**Task to complete:** Nothing other than an exact copy of the lines from the one containing "The image size is (1024, 768)." through the last line of the listing below should be written.

**Given records:**
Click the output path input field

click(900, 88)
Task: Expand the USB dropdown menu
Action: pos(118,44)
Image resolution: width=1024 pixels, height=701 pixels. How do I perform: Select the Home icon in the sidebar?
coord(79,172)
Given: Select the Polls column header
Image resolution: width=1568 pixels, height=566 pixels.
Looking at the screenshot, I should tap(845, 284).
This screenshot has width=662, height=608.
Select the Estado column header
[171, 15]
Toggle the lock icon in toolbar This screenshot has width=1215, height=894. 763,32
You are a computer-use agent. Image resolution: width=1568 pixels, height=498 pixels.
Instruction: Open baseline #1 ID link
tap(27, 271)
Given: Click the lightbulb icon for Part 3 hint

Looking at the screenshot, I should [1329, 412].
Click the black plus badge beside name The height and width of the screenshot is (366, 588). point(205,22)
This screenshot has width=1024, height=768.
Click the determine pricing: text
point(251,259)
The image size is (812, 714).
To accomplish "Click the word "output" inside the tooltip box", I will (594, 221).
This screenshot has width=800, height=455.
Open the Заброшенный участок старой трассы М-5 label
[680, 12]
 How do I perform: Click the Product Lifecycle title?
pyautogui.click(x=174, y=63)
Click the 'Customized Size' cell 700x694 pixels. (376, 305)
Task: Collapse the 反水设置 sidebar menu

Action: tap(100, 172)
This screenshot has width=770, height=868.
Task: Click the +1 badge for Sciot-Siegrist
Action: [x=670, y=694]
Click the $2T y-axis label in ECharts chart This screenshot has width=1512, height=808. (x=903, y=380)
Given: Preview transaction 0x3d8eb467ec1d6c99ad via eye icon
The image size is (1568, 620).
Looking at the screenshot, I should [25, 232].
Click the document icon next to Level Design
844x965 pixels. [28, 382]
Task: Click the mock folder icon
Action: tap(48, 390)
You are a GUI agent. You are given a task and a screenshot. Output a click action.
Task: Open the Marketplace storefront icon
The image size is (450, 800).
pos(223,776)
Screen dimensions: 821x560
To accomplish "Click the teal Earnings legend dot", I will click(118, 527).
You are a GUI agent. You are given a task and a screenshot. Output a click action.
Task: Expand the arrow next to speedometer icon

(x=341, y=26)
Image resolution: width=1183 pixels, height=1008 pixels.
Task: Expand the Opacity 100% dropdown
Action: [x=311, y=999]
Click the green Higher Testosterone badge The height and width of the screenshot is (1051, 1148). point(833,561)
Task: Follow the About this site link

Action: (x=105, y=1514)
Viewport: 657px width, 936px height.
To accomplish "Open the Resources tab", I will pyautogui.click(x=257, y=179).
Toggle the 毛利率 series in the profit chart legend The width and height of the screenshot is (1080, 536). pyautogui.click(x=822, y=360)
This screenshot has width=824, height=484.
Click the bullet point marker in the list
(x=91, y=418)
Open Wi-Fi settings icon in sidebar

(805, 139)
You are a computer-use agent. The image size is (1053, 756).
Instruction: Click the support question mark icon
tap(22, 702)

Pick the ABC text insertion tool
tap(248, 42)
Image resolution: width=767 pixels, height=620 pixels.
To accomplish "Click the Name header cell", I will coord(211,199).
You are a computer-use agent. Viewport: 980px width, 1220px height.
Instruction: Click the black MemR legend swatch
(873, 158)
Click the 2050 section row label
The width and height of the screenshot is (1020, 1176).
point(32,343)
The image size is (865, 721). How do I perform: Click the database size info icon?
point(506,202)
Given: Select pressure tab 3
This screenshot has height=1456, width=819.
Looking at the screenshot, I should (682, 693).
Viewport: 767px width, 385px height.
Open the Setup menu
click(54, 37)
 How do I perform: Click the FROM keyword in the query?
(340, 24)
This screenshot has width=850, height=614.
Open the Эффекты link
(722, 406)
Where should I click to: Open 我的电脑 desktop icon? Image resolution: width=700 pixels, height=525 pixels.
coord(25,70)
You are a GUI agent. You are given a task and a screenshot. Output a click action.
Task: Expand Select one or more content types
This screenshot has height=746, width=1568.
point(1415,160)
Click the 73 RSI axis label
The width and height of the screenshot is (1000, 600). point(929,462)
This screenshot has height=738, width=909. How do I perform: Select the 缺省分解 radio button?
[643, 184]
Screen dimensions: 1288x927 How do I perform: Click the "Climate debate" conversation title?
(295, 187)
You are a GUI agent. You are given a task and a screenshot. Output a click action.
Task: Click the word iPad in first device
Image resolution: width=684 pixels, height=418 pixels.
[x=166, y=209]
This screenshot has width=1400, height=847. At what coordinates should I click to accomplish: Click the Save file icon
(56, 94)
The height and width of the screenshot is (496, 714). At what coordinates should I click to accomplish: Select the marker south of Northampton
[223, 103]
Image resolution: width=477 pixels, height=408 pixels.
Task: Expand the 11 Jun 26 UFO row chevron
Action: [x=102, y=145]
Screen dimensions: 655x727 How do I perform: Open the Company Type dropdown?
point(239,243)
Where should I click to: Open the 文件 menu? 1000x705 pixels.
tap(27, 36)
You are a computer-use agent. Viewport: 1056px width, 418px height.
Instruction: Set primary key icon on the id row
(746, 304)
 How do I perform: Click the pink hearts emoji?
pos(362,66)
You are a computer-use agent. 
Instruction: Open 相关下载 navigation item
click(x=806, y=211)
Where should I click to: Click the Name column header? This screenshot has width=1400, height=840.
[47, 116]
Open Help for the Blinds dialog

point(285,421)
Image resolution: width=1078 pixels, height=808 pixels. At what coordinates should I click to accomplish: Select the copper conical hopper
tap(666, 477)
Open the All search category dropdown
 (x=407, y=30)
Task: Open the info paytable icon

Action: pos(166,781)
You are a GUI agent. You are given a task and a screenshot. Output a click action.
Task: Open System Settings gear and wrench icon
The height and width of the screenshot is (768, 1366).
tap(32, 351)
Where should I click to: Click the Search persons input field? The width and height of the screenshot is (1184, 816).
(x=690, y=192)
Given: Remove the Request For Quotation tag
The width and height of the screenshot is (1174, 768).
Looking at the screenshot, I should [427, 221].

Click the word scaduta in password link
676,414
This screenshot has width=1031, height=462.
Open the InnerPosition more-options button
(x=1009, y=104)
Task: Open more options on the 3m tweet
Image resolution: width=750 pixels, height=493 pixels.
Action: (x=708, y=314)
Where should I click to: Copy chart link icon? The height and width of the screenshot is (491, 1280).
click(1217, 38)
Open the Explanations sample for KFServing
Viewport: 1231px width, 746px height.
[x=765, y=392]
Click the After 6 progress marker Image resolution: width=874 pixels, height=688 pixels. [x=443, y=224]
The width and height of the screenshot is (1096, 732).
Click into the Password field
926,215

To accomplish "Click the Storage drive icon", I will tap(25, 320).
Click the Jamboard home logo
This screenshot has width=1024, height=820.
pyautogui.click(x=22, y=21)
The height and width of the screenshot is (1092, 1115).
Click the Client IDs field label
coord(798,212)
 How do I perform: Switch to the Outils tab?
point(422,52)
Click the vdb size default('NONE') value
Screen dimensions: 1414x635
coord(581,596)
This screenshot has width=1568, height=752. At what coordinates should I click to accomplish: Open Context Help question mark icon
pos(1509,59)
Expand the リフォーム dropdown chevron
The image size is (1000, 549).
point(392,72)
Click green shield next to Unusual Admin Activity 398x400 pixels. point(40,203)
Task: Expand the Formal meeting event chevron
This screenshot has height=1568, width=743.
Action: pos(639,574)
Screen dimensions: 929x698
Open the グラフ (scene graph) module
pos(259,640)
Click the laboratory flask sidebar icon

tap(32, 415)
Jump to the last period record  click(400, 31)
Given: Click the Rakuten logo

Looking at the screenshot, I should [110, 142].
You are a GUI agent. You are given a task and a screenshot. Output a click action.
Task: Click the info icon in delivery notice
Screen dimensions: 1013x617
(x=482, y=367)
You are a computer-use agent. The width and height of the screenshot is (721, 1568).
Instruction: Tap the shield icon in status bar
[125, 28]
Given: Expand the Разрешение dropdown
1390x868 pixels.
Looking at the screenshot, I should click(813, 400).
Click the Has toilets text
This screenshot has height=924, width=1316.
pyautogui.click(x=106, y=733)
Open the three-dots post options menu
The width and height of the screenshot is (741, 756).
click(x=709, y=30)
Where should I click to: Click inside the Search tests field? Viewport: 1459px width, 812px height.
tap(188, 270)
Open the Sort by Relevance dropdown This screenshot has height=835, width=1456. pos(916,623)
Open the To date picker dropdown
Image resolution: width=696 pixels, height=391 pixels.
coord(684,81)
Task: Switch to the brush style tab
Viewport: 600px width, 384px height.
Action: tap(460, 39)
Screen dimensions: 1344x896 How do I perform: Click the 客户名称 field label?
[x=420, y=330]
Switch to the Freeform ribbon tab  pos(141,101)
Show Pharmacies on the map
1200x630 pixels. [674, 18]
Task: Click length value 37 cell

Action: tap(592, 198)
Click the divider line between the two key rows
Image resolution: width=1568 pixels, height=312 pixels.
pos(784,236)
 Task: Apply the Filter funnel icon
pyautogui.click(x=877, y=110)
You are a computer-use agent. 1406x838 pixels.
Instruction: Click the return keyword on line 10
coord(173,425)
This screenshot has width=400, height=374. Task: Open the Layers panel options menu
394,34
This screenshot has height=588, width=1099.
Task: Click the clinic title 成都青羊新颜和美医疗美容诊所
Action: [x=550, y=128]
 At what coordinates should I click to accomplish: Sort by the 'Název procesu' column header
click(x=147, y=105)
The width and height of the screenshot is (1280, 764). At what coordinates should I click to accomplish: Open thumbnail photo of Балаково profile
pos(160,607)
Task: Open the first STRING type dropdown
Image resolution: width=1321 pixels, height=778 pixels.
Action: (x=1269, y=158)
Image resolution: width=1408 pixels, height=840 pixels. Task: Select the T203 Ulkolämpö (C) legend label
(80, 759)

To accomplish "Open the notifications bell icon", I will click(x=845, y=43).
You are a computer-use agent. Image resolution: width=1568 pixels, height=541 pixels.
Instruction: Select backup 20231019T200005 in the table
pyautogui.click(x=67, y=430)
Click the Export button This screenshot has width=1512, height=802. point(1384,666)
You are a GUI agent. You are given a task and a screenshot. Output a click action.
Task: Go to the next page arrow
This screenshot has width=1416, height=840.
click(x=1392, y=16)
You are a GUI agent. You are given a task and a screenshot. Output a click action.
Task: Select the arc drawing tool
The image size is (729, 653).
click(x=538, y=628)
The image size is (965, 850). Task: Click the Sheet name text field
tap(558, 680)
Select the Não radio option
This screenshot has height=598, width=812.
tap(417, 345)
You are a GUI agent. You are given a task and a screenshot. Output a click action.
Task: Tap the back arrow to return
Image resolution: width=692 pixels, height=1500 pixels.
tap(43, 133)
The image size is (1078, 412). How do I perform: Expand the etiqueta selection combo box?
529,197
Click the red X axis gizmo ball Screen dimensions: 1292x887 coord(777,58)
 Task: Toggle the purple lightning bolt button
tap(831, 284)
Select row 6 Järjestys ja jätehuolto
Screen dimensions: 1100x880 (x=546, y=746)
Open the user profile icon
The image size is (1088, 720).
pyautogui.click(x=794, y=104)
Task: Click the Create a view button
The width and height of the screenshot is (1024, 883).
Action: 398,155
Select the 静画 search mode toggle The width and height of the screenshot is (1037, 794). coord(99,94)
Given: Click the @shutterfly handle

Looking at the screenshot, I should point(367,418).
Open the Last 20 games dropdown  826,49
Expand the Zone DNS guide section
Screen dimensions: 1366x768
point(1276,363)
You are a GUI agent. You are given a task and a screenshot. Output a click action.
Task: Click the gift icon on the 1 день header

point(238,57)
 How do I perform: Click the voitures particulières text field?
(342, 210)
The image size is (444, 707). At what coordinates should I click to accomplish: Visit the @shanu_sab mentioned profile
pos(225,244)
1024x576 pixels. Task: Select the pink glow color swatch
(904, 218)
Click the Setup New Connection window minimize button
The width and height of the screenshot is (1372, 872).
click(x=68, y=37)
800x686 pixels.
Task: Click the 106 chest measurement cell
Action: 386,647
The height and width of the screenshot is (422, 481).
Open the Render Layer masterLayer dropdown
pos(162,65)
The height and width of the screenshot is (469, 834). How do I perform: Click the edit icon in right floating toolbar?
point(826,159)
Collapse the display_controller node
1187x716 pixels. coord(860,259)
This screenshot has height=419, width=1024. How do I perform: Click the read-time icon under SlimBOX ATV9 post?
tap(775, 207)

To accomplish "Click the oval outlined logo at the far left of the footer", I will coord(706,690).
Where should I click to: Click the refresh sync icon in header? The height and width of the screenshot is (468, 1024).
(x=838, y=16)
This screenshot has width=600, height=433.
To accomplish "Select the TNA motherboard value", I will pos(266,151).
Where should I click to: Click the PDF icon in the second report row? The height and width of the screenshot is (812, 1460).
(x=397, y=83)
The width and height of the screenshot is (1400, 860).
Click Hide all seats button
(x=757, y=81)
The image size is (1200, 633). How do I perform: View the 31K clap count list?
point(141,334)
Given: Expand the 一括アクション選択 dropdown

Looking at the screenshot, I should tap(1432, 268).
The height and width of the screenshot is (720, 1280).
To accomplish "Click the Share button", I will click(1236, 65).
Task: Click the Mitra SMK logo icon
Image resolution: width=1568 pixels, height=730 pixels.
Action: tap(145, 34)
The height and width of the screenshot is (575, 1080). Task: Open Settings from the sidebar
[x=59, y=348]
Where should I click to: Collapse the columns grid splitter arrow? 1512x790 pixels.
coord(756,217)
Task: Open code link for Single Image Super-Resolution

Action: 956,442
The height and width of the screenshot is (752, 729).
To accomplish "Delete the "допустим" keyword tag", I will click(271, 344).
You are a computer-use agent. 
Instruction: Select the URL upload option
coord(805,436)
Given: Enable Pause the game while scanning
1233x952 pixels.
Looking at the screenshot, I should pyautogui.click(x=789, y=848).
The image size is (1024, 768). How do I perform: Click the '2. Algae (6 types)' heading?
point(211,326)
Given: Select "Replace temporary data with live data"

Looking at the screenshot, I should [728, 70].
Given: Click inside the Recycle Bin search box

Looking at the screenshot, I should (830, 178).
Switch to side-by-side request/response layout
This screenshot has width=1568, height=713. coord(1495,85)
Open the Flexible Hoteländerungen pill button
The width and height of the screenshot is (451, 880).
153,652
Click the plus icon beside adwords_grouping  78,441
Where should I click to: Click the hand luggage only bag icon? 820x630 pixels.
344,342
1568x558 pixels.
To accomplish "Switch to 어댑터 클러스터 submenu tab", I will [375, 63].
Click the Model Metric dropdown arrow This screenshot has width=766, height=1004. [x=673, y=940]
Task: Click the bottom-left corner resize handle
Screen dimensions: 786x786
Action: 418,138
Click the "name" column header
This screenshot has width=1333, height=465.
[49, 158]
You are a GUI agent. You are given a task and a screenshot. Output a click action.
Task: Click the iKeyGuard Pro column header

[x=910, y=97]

**The completed task:**
The image size is (1024, 768). How do I perform: Click the '2. Algae (6 types)' heading?
point(211,326)
Given: Select "Replace temporary data with live data"

Looking at the screenshot, I should [728, 70].
Given: Click inside the Recycle Bin search box

Looking at the screenshot, I should (830, 178).
Switch to side-by-side request/response layout
This screenshot has width=1568, height=713. coord(1495,85)
Open the Flexible Hoteländerungen pill button
The width and height of the screenshot is (451, 880).
153,652
Click the plus icon beside adwords_grouping  78,441
Where should I click to: Click the hand luggage only bag icon? 820x630 pixels.
344,342
1568x558 pixels.
To accomplish "Switch to 어댑터 클러스터 submenu tab", I will [375, 63].
Click the Model Metric dropdown arrow This screenshot has width=766, height=1004. [x=673, y=940]
Task: Click the bottom-left corner resize handle
Screen dimensions: 786x786
Action: 418,138
Click the "name" column header
This screenshot has width=1333, height=465.
[49, 158]
You are a GUI agent. You are given a task and a screenshot. Output a click action.
Task: Click the iKeyGuard Pro column header

[x=910, y=97]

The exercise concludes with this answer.